WHAT NEEDS TO BE DONE | Scan the records below for the line with "Task: Close the exclusions dialog window" and the line with "This screenshot has height=344, width=582.", and retype that range exactly, both ends included, pictures excepted.

DATA FOR THIS EXERCISE |
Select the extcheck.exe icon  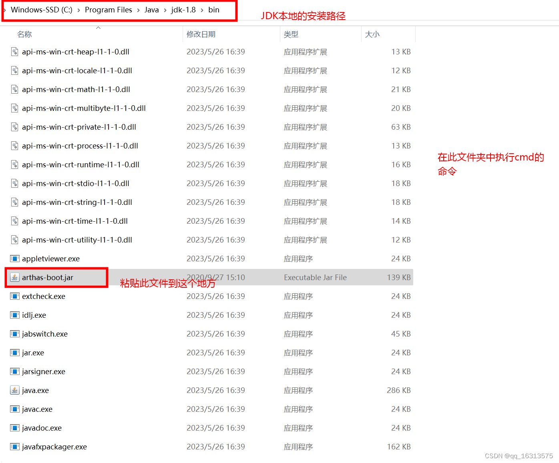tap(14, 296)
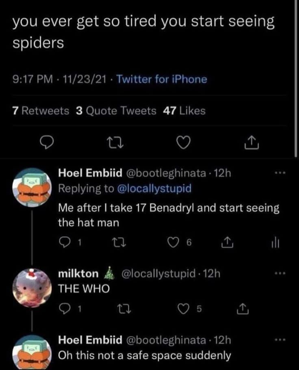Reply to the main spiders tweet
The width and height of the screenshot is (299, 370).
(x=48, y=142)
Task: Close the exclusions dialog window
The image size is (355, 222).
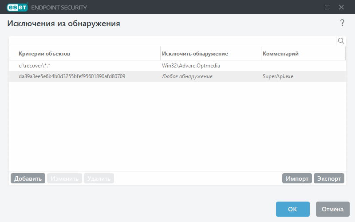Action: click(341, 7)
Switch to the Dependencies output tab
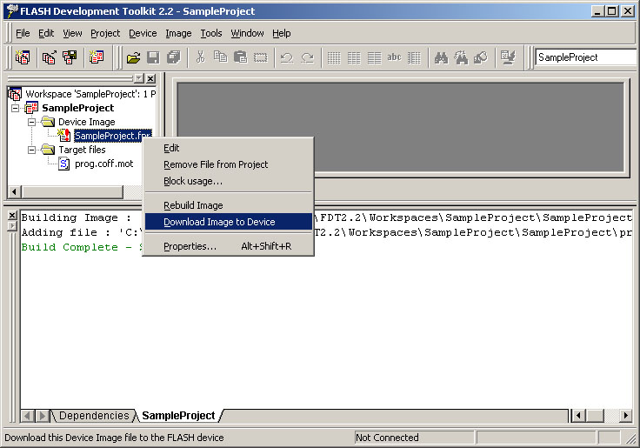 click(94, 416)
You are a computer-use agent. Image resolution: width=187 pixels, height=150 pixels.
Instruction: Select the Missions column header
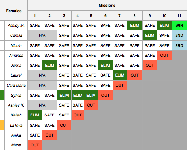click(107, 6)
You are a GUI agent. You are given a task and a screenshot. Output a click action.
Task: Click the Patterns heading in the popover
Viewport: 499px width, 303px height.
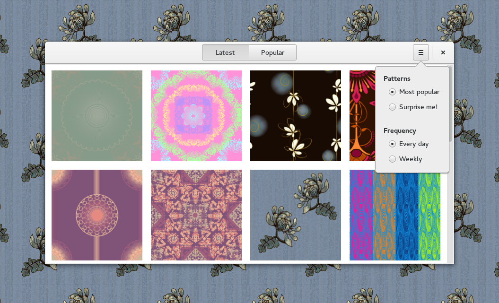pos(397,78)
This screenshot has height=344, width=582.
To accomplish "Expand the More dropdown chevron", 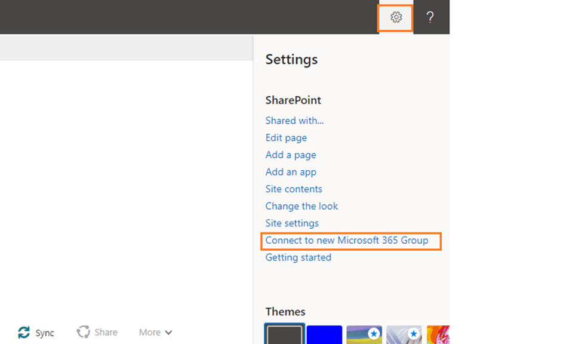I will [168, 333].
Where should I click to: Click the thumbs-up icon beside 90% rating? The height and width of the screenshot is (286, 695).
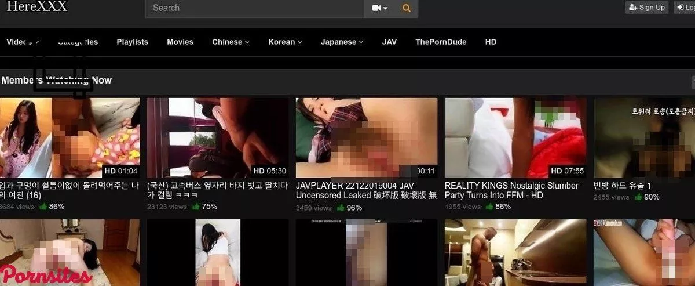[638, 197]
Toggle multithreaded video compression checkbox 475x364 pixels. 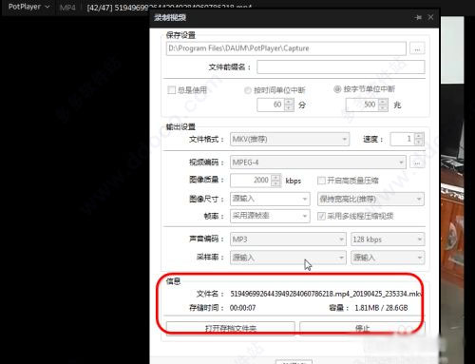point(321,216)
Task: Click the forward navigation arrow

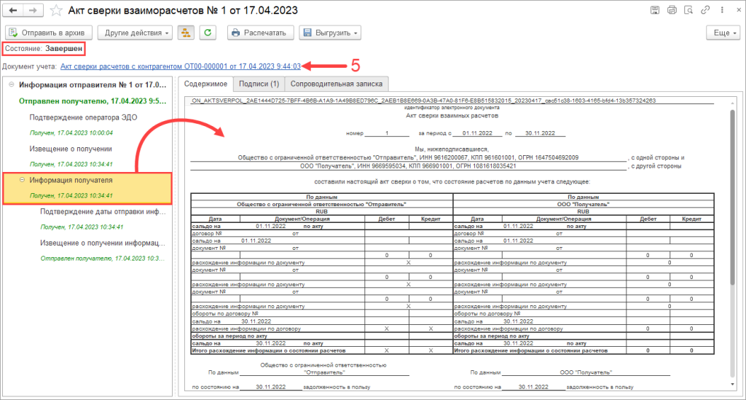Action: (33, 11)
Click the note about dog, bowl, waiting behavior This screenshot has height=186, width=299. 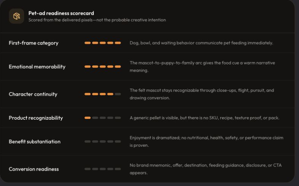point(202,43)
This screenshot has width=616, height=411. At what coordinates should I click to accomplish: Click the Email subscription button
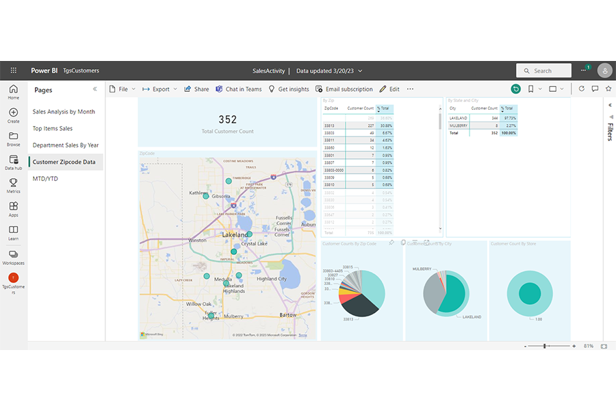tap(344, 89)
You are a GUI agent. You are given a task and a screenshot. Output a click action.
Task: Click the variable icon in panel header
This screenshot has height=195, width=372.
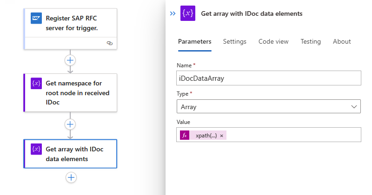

TASK SOLUTION |
Task: Close the exclusions dialog window
The image size is (355, 222).
Action: click(341, 7)
Switch to the Dependencies output tab
 click(94, 416)
You are a computer-use agent. Image resolution: width=187 pixels, height=150 pixels.
Instruction: Select the Missions column header
click(107, 6)
You are a GUI agent. You are given a task and a screenshot. Output a click action.
Task: Click the Patterns heading in the popover
Viewport: 499px width, 303px height.
pos(397,78)
This screenshot has height=344, width=582.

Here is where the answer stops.